Enet has some built in rate limits (search for “throttle,”) and also some built in metrics you can read on the EnetPeer (things like “bandwidth”)

I recommend you consider those limits, and also print those metrics, to see what's going on. Also, Enet was built in a day when 100 Mbps network connections were not the standard, so it's tuned for much smaller packets. RakNet is a little higher performance for very large packets (it does disassembly/reassembly using bulk transfer methods) but it's just not a good idea to send megabytes of data per second for a real-time interactive game.

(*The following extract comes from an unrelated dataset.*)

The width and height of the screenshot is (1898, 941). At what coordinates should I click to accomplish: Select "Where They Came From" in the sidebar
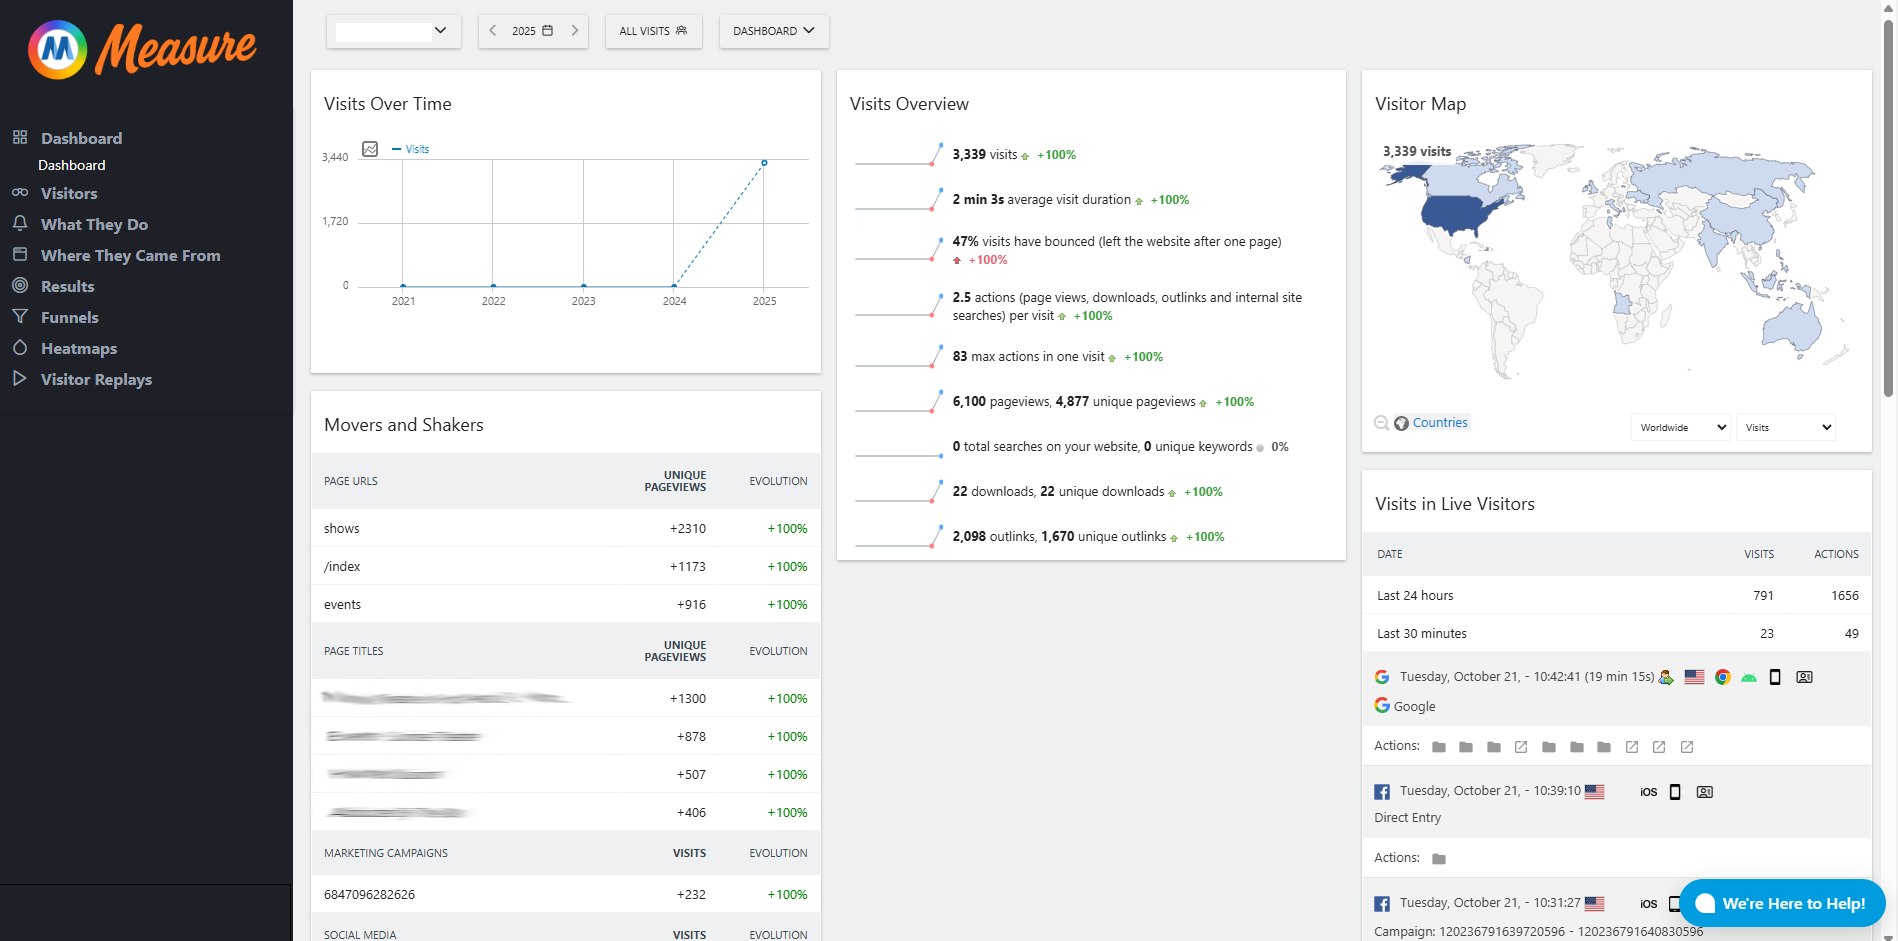tap(130, 255)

Separately, RTS games typically end up with the “deterministic lockstep" simulation model, because that's the best way of making sure that you can do hundreds of units, while not using megabytes per second of bandwidth. You might want to google for the “1500 archers on a 28800 modem” article about the Age of Empires networking model, which is a good introduction to this approach.

enum Bool { True, False, FileNotFound };

@hplus0603 and @frob I figured out the issue. While I did find your articles to be useful, I discovered that I had initialized the client with a BPS cap, and, after doing more research, when something hits the BPS cap, then it piles up until it has enough space to send it eventually.

Yep, that's literally what the cap is there for, to place a hard limit on your bandwidth usages. That's what hplus0603 meant by the rate limits and the throttle values.

While setting that to a more reasonable value is essential, you should still consider the advice above, because currently you're sending too much data, too frequently. You will probably be able to reduce the size of the struct by using better data types and you probably don't need to send every frame either.